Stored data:

*** Block opens ***

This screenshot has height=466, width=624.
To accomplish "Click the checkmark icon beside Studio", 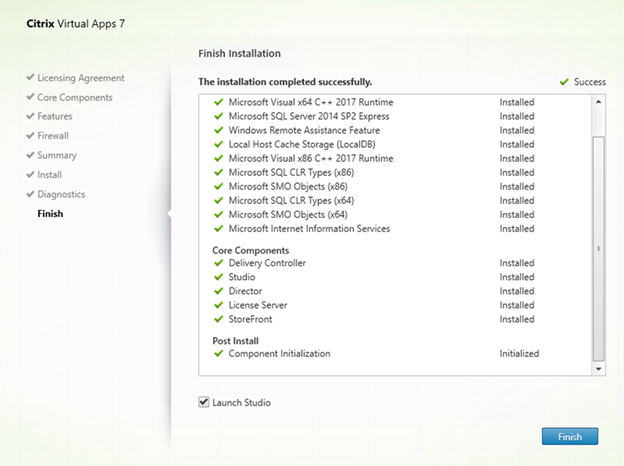I will coord(219,277).
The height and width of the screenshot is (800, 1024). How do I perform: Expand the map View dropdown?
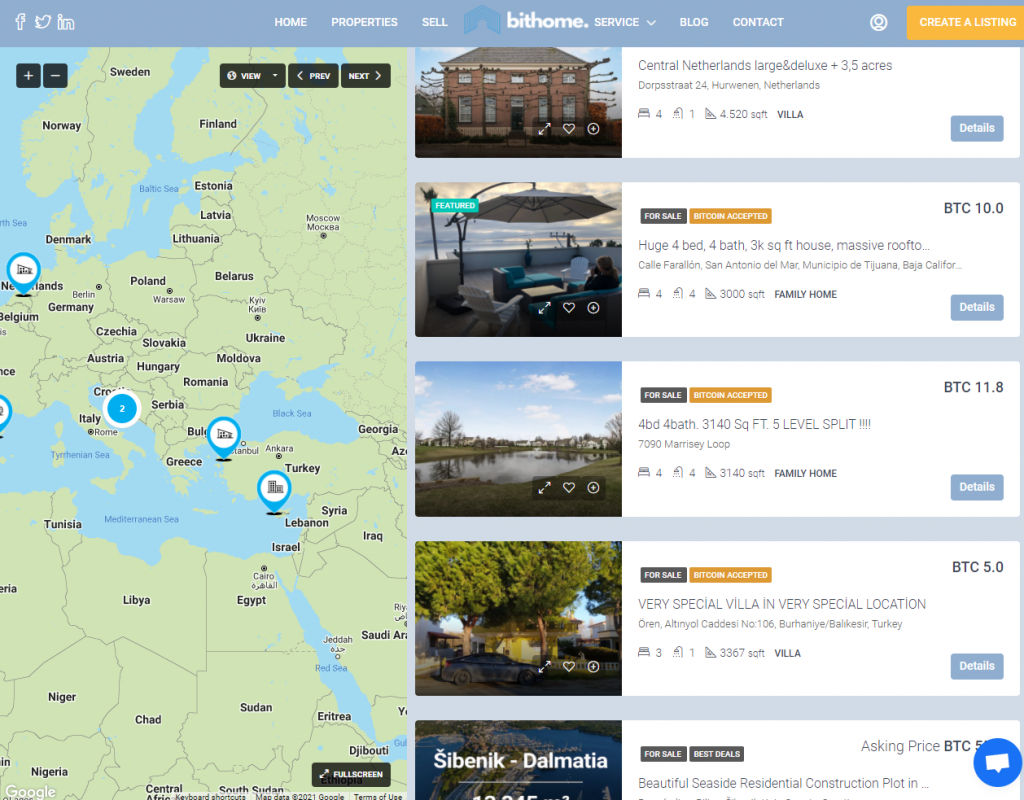(x=252, y=76)
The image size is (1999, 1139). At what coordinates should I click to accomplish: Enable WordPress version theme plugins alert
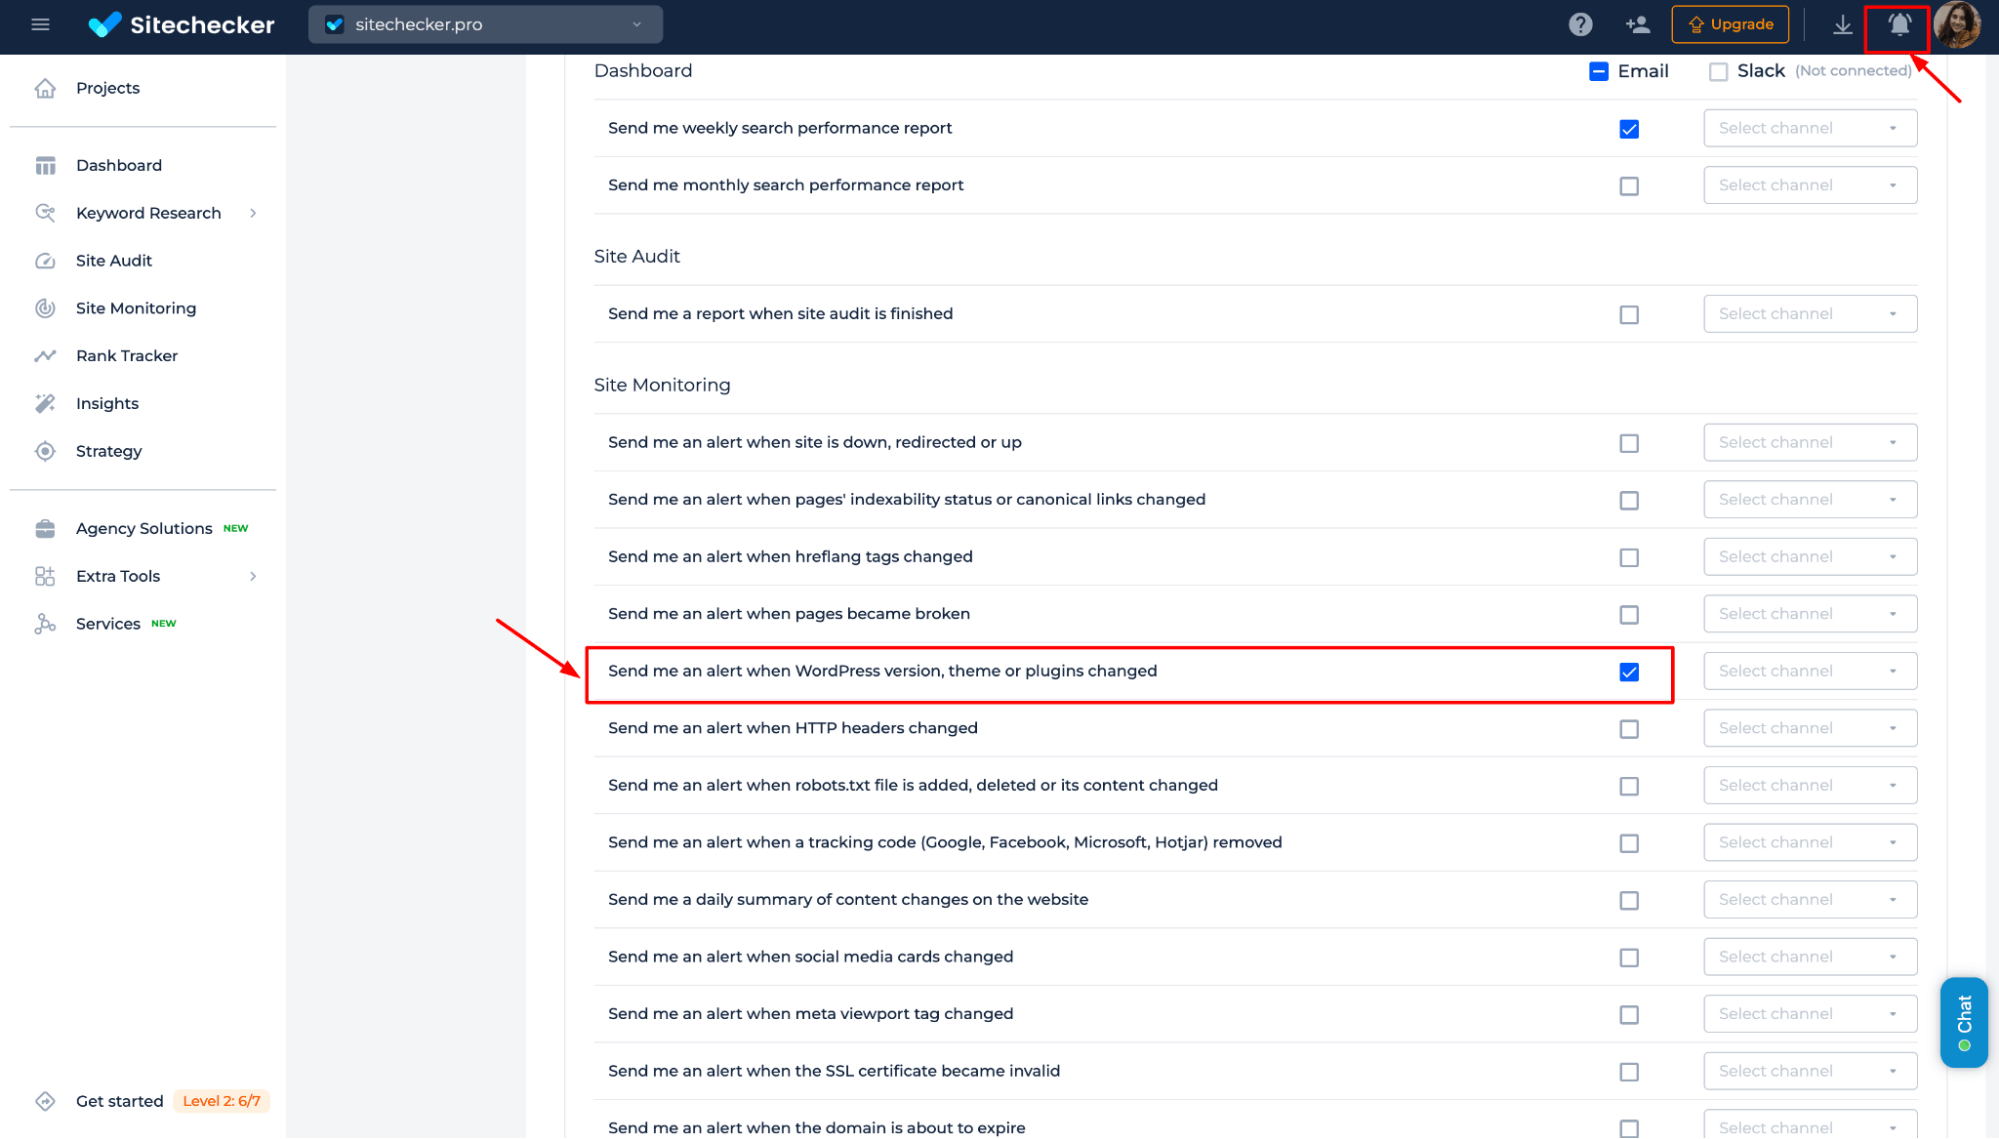tap(1630, 671)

*** Block closes ***

● Task to complete
Only the lines from the one with "The image size" through the final line of the entries above should be transcribed, exactly and without pictures.

● Output for this exercise
The image size is (1999, 1139). At what coordinates should I click to accomplish: Enable WordPress version theme plugins alert
tap(1630, 671)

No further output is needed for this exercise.